Work to do: Recast the lines of every stored dataset item below as a single numbered list, omitting any blank lines.

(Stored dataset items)
----------

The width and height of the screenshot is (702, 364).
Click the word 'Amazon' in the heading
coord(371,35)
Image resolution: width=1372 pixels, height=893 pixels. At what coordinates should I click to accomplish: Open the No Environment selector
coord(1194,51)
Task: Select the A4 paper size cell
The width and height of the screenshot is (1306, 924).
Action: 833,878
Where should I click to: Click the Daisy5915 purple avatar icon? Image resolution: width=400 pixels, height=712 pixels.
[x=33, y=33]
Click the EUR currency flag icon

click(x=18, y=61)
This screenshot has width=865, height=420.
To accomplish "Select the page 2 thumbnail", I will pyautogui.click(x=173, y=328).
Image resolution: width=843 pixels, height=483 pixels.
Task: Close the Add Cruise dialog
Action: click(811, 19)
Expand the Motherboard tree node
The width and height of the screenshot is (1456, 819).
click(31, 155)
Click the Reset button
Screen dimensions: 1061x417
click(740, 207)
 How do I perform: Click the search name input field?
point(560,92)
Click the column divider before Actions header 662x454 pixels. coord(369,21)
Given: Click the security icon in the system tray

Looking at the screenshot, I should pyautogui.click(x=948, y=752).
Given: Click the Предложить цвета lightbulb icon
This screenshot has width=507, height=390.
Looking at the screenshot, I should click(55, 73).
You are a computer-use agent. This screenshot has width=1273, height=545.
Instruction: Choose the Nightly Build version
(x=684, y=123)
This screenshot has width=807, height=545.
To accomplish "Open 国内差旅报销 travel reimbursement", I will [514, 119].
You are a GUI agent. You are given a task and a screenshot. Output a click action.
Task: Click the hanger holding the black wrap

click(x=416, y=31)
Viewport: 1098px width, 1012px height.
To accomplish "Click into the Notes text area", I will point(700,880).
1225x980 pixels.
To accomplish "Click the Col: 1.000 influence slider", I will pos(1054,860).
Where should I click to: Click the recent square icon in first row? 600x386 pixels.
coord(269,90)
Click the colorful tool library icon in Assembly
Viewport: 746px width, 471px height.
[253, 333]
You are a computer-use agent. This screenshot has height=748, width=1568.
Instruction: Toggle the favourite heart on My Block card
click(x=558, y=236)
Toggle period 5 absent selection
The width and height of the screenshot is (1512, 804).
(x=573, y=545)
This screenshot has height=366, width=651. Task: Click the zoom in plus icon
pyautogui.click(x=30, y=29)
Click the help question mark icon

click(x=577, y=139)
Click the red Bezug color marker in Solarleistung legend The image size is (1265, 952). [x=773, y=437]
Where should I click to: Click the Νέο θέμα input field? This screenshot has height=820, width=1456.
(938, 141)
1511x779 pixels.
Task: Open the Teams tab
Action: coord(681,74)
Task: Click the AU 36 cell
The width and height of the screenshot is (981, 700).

----------

Response to the task:
1. The width and height of the screenshot is (702, 364).
2. Click the word 'Amazon' in the heading
3. coord(371,35)
4. Image resolution: width=1372 pixels, height=893 pixels. At what coordinates should I click to accomplish: Open the No Environment selector
5. coord(1194,51)
6. Task: Select the A4 paper size cell
7. The width and height of the screenshot is (1306, 924).
8. Action: 833,878
9. Where should I click to: Click the Daisy5915 purple avatar icon? Image resolution: width=400 pixels, height=712 pixels.
10. [x=33, y=33]
11. Click the EUR currency flag icon
12. click(x=18, y=61)
13. This screenshot has width=865, height=420.
14. To accomplish "Select the page 2 thumbnail", I will pyautogui.click(x=173, y=328).
15. Image resolution: width=843 pixels, height=483 pixels.
16. Task: Close the Add Cruise dialog
17. Action: click(811, 19)
18. Expand the Motherboard tree node
19. The width and height of the screenshot is (1456, 819).
20. click(31, 155)
21. Click the Reset button
22. Screen dimensions: 1061x417
23. click(740, 207)
24.  How do I perform: Click the search name input field?
25. point(560,92)
26. Click the column divider before Actions header 662x454 pixels. coord(369,21)
27. Given: Click the security icon in the system tray
28. Looking at the screenshot, I should pyautogui.click(x=948, y=752).
29. Given: Click the Предложить цвета lightbulb icon
30. This screenshot has width=507, height=390.
31. Looking at the screenshot, I should click(55, 73).
32. You are a computer-use agent. This screenshot has width=1273, height=545.
33. Instruction: Choose the Nightly Build version
34. (x=684, y=123)
35. This screenshot has width=807, height=545.
36. To accomplish "Open 国内差旅报销 travel reimbursement", I will [514, 119].
37. You are a GUI agent. You are given a task and a screenshot. Output a click action.
38. Task: Click the hanger holding the black wrap
39. click(x=416, y=31)
40. Viewport: 1098px width, 1012px height.
41. To accomplish "Click into the Notes text area", I will point(700,880).
42. 1225x980 pixels.
43. To accomplish "Click the Col: 1.000 influence slider", I will pos(1054,860).
44. Where should I click to: Click the recent square icon in first row? 600x386 pixels.
45. coord(269,90)
46. Click the colorful tool library icon in Assembly
47. Viewport: 746px width, 471px height.
48. [253, 333]
49. You are a computer-use agent. This screenshot has height=748, width=1568.
50. Instruction: Toggle the favourite heart on My Block card
51. click(x=558, y=236)
52. Toggle period 5 absent selection
53. The width and height of the screenshot is (1512, 804).
54. (x=573, y=545)
55. This screenshot has height=366, width=651. Task: Click the zoom in plus icon
56. pyautogui.click(x=30, y=29)
57. Click the help question mark icon
58. click(x=577, y=139)
59. Click the red Bezug color marker in Solarleistung legend The image size is (1265, 952). [x=773, y=437]
60. Where should I click to: Click the Νέο θέμα input field? This screenshot has height=820, width=1456.
61. (938, 141)
62. 1511x779 pixels.
63. Task: Open the Teams tab
64. Action: coord(681,74)
65. Task: Click the AU 36 cell
66. The width and height of the screenshot is (981, 700).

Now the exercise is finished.